After satisfying the two boys' bloodlust (I say this lightly), we returned to Angel's house with rabbit and snake lying lifelessly in the back of the plastic bed of the truck. We were greeted again warmly, this time with quesadillas being prepared upon our arrival.

While eating, the boys skinned the rabbit and prepared it for the next night's meal. Rabbit hunting actually providing a form of sustenance, unlike some other aforementioned forms of entertainment- where roosters are so full of performance enhancing dopamine, that after their inevitable demise, they are wasted. Their sole purpose having been to entertain and facilitate a form of gambling that would have animal right's activists in the States running amuck and protesting in the streets. Maybe Michael Vick should consider relocating, playing futbol instead, and hosting legal cock fights, television crews and all. (I’ll save that for another day).

After our meal was over, Pat and Angel skinned the snake, preserving its skin in tact, with rattler and all, for many future Mathays to come. The next day Pat fashioned the snake splayed out, over the back of one of his panniers off the side of his rear wheel. The snake skin has become a mascot for our journey through the arid and dangerous desert.

Pat and his beloved rattlesnake skin. Notice Angel's Handcycle against the wall

Trip Stats to date- 7/13/2010: Nearly 1500 miles cycled, 25 days on the road, countless flats and bike maintenance problems, two happy and stronger-by-the-day cyclists, and almost $25,000 raised for the Range of Motion Project.

Tomorrow we ride into Cataviña, one of the last true vestiges of human life for the next few days of riding through central Baja.

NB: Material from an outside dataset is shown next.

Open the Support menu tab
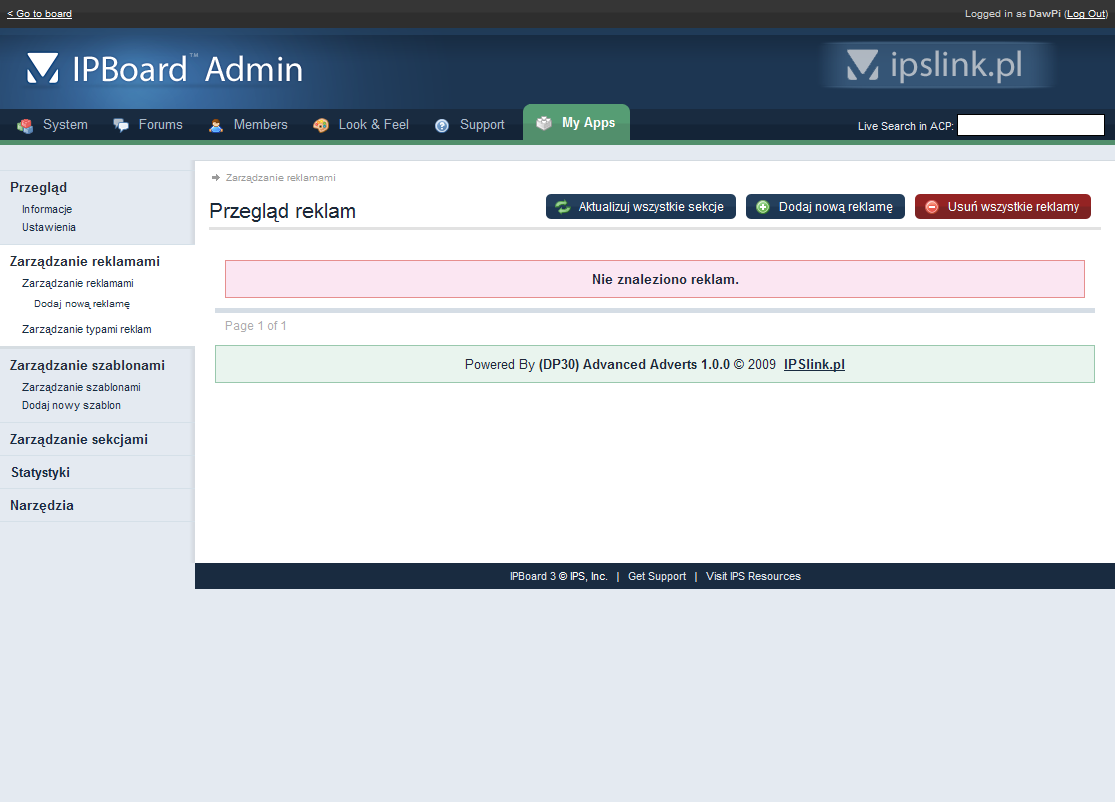This screenshot has width=1115, height=802. click(481, 125)
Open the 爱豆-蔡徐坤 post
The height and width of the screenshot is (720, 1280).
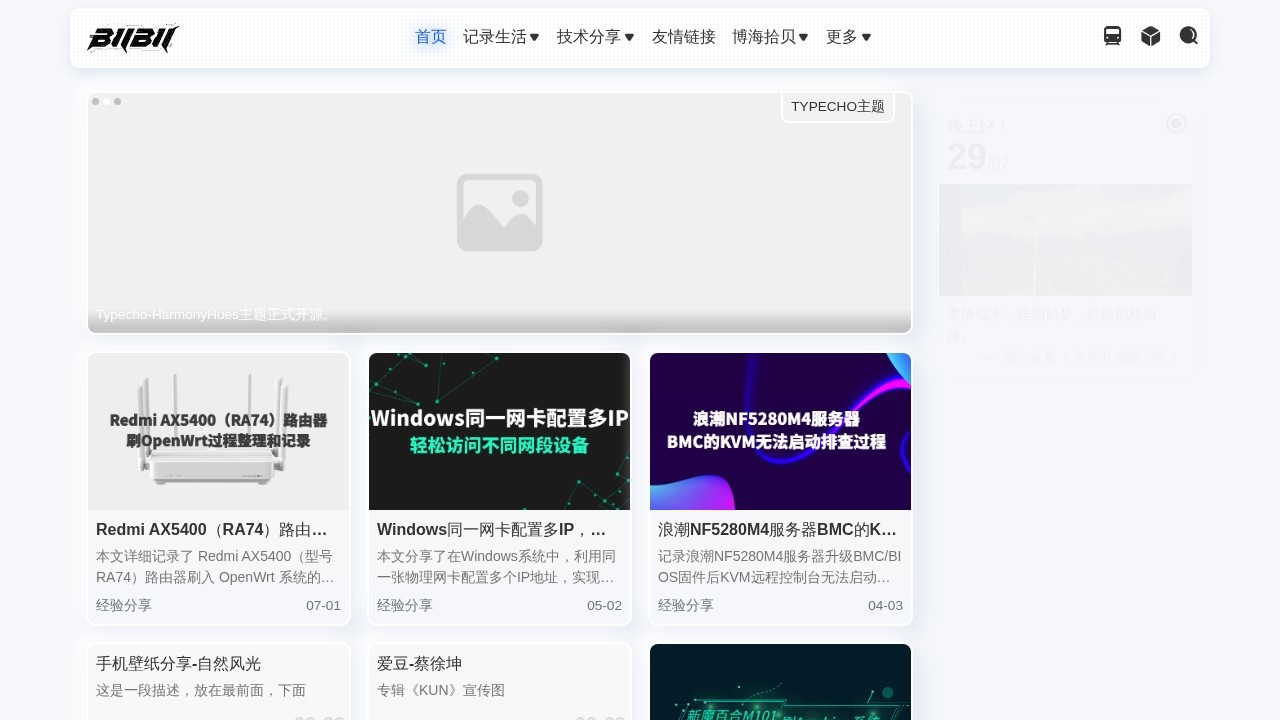[x=420, y=664]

Also, for those of you who are wondering why the Spot Tracker has failed to update our location for the last several days, you are as baffled as we are. The tracker functions, but is failing to send a signal. Hopefully, we will fix this problem soon.

Sunday, July 4, 2010

4th of July ROMP style

Happy 4th everyone! The fire danger in dry southern California has made this a fireworks-free holiday for us, but it's still nice to be celebrating it in the USA before riding into Mexico next week.

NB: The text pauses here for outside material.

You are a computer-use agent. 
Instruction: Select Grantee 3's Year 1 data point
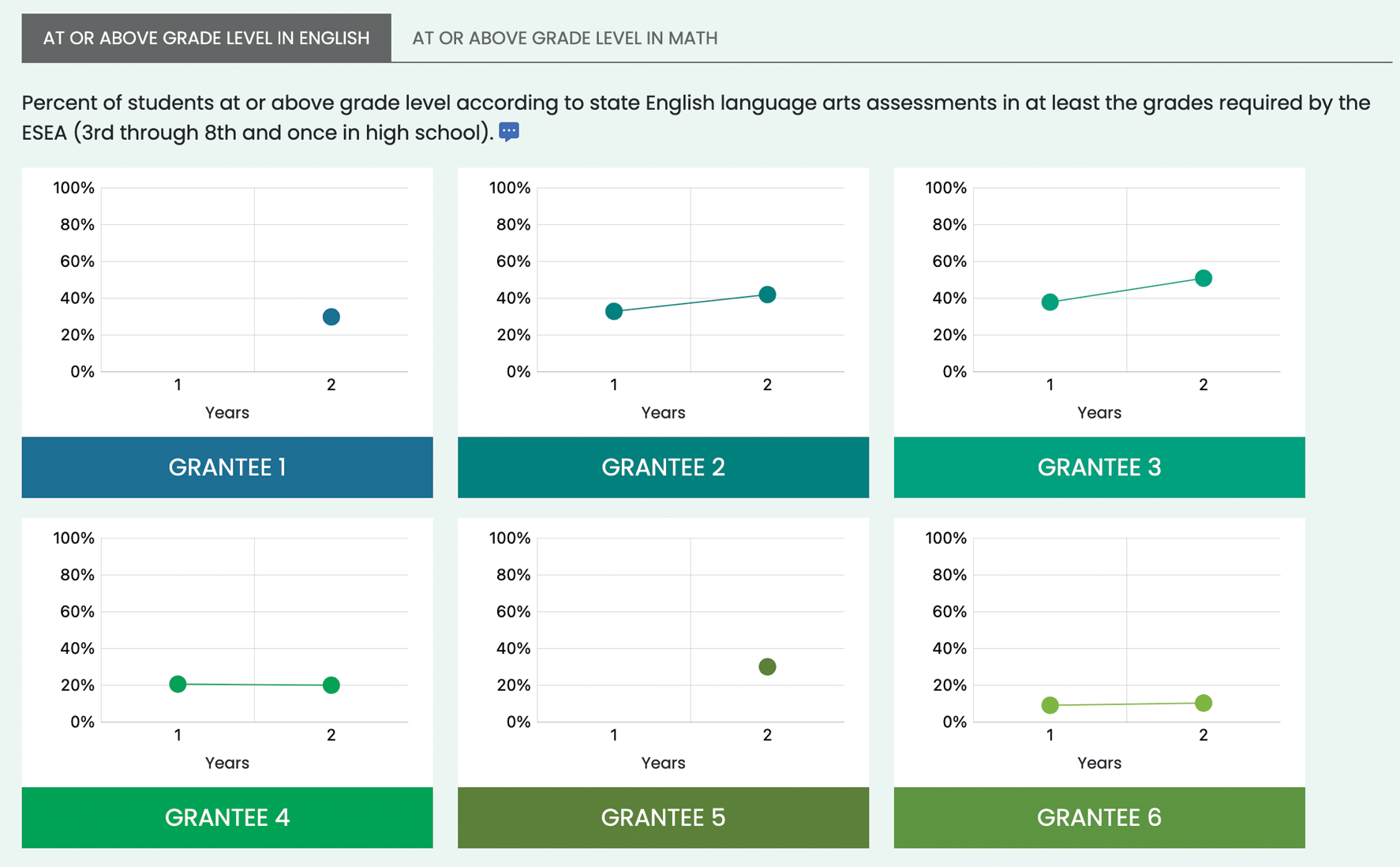coord(1050,302)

In the 16 days since leaving Eugene, Greg and I have cycled over 900 long miles. We've tackled the hills of Highway 1 north of San Francisco, seen the largest trees in the world on the Avenue of the Giants, ridden over the Golden Gate Bridge, and taken on the arduous road through Big Sur (well, most of us). More than anything, though, we've met some great people eager to support Riding for ROMP.

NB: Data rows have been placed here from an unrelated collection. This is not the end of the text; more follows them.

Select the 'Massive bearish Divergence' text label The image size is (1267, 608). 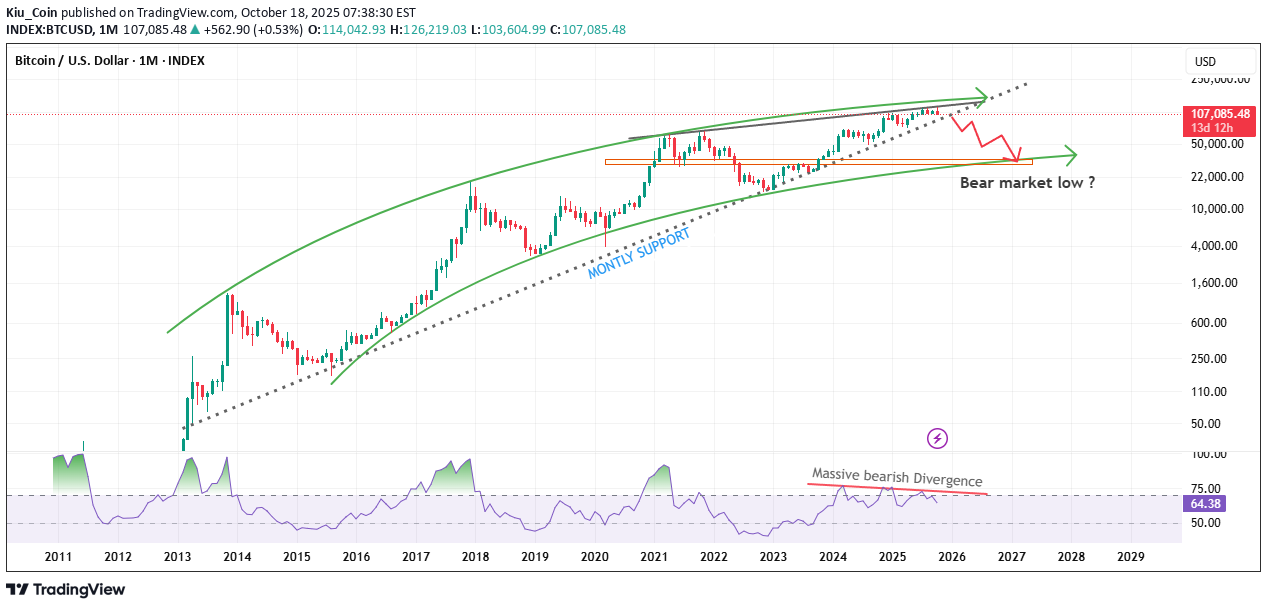coord(897,478)
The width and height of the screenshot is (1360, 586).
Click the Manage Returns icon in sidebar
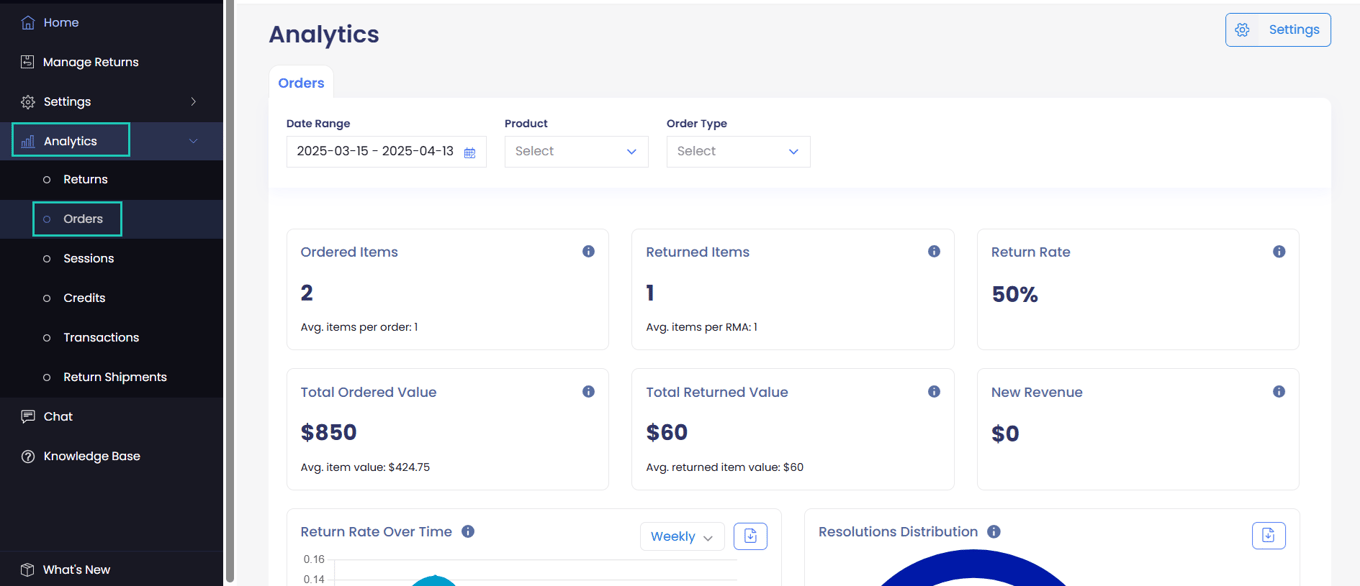coord(27,62)
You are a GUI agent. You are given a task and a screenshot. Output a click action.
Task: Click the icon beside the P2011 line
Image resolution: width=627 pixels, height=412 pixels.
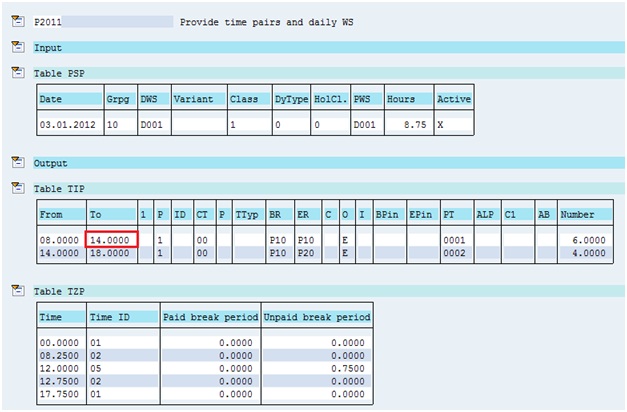coord(16,21)
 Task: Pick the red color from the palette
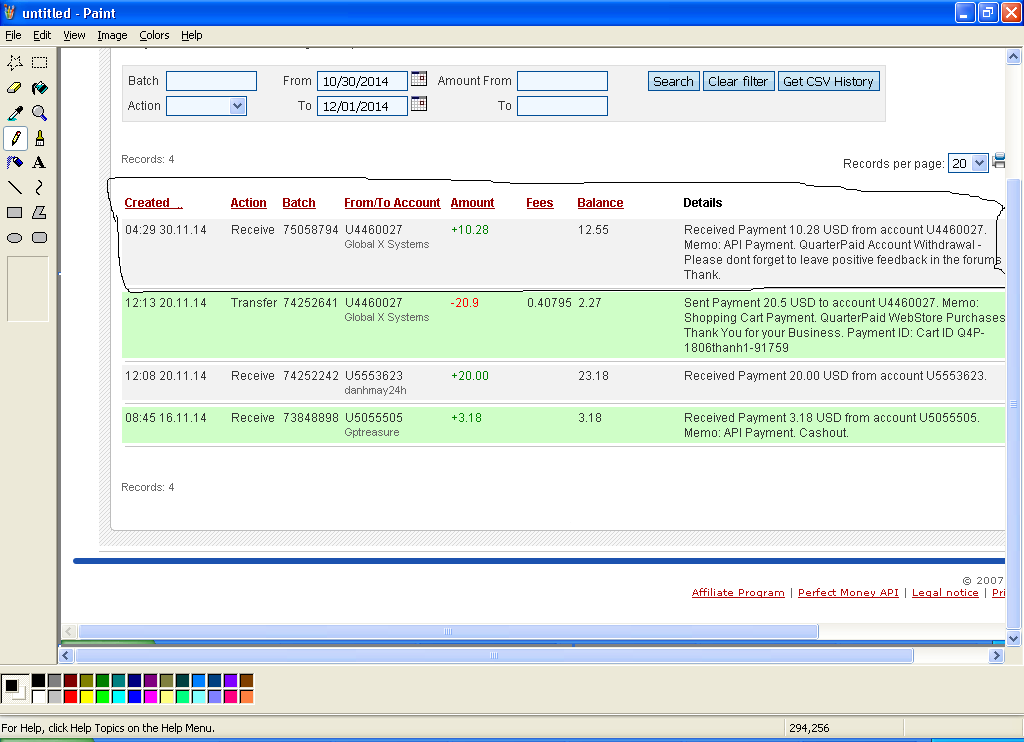click(71, 696)

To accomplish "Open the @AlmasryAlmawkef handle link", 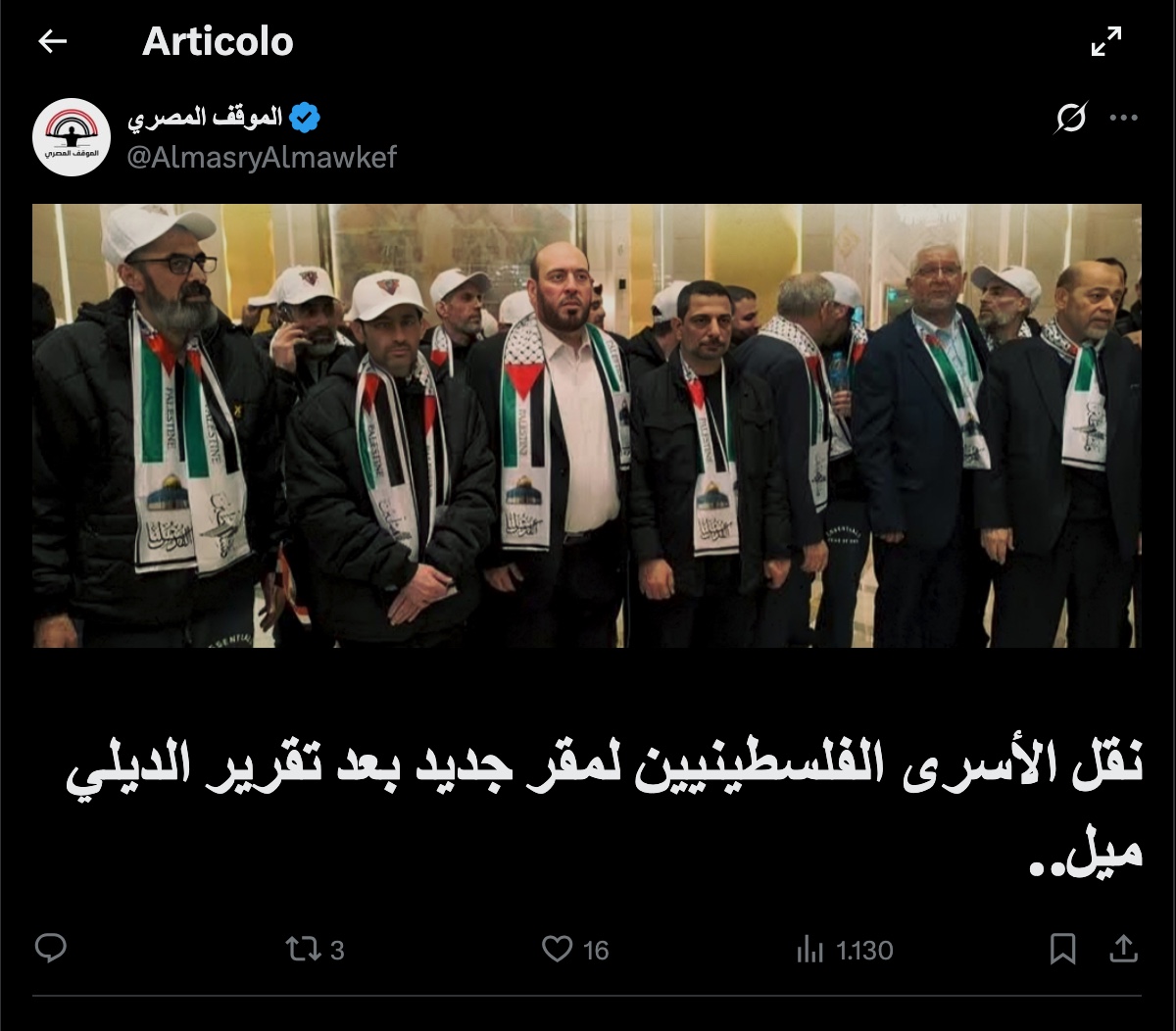I will tap(263, 158).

James "the Diesel" Shanahan has been a welcome addition to our riding crew the last few days. He played host and tour guide as Riding for ROMP stopped in San Francisco and his been on his bike with us ever since. We'll be sad to see him go in San Diego.

People have been more than generous, welcoming us into their homes or hotels and providing us with both the food and encouragement to keep going. Last night we stayed with a great family in Los Osos, who woke us up this morning to the smell of chocolate chip waffles. Tonight we gorged ourselves on the 4th of July barbeque at the Skyview Hotel in Los Alimos (theskyviewmotel.com). Everywhere we stop, be it for the night, lunch, or just a water break, people are eager to learn about ROMP and our ride, and consistently go out of their way to help us.

Next stop is Santa Barbera. We cross into Mexico in less than a week. Thanks to everyone who have made this leg of Riding for ROMP an incredible and successful experience!